America Threatens the China Nuclear Horn

An experimental version of a new cruise missile is fired from San Nicolas Island, Calif., last August, part of the Pentagon’s effort to develop new intermediate range missiles that could be based in Asia.

(Defense Department/Scott Howe)

The Pentagon wants to base missiles in the Pacific to counter China. Some allies don’t want them | Task & Purpose

Jun 10, 2020 1:24 PM EDT

By David S. Cloud, Los Angeles Times

The governor of a Japanese territory where the Pentagon is thinking about basing missiles capable of threatening China has a message for the United States: Not on my island.

“I firmly oppose the idea,” said Gov. Denny Tamaki, the governor of Okinawa, in an email to The Times.

Officials in other Asian countries are also signaling they don’t want them.

But Pentagon planners aren’t backing down after the Trump administration withdrew last year from a 33-year-old arms-control treaty that barred U.S. land-based intermediate range missiles in Asia.

Senior officials now say that putting hundreds of American missiles with non-nuclear warheads in Asia would quickly and cheaply shift the balance of power in the western Pacific back in the United States’ favor amid growing Pentagon concern that China’s own expanding arsenal of missiles and other military capabilities threaten U.S. bases in the region and have emboldened Beijing to menace U.S. allies in Asia.

The missile plan is the centerpiece of a planned buildup of U.S. military power in Asia projected to consume tens of billions of dollars in the defense budget over the next decade, a major shift in Pentagon spending priorities away from the Middle East.

But it also highlights the complex relationship between the U.S and its Asian allies, many of whom feel increasingly threatened by China but are reluctant to back new U.S. military measures that might provoke Beijing, which has built the biggest navy in the world in the last decade.

Australia and the Philippines publicly ruled out hosting American missiles when the Trump administration first floated the idea last year. South Korea is also considered an unlikely location, current and former officials say.

In Japan, the decision on whether to allow U.S. missiles on its territory will be made by the central government in Tokyo. Gov. Tamaki said officials at the Pentagon and in Tokyo have told him there are no definite plans to put missiles on Okinawa. But Tamaki isn’t reassured.

With a Japanese mother and an American father who served with the Marines on Okinawa before abandoning the family, Tamaki personifies the complex relationship between the U.S. and its allies in Asia. He was elected two years ago after pledging to oppose expansion of the already-substantial U.S. military presence on the island.

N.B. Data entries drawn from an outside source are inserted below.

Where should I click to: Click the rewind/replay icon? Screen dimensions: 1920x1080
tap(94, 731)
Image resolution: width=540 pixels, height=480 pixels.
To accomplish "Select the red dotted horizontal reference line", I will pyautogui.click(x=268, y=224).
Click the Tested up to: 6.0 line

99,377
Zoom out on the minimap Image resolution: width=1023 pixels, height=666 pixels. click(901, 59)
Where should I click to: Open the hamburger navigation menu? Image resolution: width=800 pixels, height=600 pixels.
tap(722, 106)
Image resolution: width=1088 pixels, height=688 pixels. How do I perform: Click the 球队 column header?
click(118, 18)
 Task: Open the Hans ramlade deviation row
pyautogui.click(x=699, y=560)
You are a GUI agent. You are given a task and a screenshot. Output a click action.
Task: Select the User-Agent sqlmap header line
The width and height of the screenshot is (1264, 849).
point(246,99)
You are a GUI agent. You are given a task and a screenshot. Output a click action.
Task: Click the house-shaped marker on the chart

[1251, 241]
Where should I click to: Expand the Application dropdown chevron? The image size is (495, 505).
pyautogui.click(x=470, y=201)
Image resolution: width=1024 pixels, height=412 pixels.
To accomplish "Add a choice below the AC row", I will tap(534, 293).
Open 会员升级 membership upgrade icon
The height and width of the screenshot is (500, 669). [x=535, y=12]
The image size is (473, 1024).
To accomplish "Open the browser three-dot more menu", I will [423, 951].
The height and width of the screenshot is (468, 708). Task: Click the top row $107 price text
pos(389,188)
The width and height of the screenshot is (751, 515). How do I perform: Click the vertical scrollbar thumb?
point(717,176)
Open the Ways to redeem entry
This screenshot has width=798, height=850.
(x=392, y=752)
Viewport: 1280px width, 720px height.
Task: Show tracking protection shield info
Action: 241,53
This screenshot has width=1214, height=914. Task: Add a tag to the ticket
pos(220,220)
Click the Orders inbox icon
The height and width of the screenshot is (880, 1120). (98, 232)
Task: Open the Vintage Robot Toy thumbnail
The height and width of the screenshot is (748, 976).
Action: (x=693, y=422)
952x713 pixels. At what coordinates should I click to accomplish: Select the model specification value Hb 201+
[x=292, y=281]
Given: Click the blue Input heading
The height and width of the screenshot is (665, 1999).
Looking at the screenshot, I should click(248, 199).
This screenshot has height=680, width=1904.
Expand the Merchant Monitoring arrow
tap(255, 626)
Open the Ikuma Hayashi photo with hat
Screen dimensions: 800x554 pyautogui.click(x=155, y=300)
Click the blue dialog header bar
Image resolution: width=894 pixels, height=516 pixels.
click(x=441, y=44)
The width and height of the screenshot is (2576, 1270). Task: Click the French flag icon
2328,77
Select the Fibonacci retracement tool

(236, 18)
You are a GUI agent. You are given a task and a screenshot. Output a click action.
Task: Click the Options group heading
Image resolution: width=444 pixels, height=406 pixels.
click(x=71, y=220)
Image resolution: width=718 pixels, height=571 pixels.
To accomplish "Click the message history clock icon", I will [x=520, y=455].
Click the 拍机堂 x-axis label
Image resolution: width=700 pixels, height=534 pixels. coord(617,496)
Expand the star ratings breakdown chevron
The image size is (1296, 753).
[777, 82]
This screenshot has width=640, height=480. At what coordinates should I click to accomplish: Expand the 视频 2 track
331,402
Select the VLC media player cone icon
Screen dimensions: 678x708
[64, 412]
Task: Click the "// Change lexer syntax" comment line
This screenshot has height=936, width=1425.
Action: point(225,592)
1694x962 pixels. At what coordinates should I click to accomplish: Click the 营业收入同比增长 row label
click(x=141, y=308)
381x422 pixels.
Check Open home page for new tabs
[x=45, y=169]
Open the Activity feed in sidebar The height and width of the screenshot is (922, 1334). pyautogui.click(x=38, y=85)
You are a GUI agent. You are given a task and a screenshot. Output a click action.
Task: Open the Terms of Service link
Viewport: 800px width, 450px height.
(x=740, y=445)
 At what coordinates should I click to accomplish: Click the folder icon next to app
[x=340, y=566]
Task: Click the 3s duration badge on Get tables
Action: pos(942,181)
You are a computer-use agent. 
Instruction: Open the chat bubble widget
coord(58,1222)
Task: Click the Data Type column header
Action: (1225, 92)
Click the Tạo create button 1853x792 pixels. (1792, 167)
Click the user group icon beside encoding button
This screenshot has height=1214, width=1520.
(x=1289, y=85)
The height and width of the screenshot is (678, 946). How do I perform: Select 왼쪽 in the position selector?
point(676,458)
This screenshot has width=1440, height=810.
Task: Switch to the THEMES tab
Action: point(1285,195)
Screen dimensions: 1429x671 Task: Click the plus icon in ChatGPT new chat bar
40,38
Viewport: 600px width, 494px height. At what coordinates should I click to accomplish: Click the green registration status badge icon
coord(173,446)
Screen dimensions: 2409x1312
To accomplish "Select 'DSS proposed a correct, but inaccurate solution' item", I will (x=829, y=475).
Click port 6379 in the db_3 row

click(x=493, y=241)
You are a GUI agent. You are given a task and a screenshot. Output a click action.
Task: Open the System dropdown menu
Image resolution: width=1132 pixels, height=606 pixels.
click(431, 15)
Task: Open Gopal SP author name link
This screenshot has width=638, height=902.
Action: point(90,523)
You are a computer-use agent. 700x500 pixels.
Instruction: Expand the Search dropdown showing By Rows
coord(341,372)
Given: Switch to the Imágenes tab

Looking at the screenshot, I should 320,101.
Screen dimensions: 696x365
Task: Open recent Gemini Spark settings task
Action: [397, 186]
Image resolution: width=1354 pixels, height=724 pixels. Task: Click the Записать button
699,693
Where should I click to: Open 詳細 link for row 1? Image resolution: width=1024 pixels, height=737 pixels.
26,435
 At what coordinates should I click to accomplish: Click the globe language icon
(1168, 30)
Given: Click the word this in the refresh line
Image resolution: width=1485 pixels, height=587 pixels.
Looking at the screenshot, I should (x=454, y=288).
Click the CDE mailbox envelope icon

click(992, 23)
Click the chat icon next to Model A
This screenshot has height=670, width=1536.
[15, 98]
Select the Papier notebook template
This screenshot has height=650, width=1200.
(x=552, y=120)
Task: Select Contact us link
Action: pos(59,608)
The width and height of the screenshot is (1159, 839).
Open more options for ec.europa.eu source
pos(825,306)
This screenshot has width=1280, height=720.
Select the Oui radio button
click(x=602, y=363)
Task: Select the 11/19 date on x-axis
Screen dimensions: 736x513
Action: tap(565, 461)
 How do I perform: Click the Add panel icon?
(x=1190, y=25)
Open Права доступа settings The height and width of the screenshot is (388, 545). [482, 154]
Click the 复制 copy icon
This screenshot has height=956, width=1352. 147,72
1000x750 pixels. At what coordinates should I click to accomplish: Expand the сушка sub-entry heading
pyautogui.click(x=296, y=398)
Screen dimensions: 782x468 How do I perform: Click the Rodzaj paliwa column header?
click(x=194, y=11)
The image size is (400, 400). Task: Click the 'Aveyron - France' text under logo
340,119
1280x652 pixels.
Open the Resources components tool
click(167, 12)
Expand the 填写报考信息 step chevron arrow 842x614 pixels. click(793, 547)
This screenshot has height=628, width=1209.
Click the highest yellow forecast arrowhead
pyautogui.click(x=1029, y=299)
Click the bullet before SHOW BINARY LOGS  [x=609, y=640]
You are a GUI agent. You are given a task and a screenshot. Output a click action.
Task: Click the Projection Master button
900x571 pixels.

More than half of the 50,000 U.S. military personnel stationed in Japan are in Okinawa, most concentrated at a Marine base surrounded by residential areas in the largest city. Opposition to the 70-year-old U.S. military presence has sparked local protests for years, which would likely intensify if there were a move to base missiles there.

“If there is such a plan, I can easily imagine fierce opposition from Okinawa residents,” Tamaki said.

For the last year, the Pentagon has been testing several new types of short and intermediate range missiles — those with ranges up to 3,400 miles — including a ballistic missile that could be placed in Guam, a U.S. territory, and mobile missiles carried on trucks.

The first of the new weapons could be in operation within two years, though no decision has been announced about where they will be based. Similar missiles are now carried on U.S. warships and planes based in Asia, but there are no land-based systems.

U.S. officials say that many allies are privately supportive of the missile plan and may come around to permitting them on their territory but don’t want to provoke opposition from Beijing and their own public before decisions are on the table.

The U.S. has a defense treaty with Japan, as it does with South Korea, the Philippines and Australia. Taiwan is not a formal ally but has close, unofficial defense ties with Washington.

“We are very attentive to our allies’ concerns, and we recognized their political challenges,” said a senior defense official, who agreed to discuss Pentagon planning if he was not identified. “Everything that’s said in the media is not necessarily what’s said behind closed doors.”

To lessen the political opposition, the U.S. could rotate missile batteries in and out of locations around the region or place them in strategic locations without publicly disclosing it.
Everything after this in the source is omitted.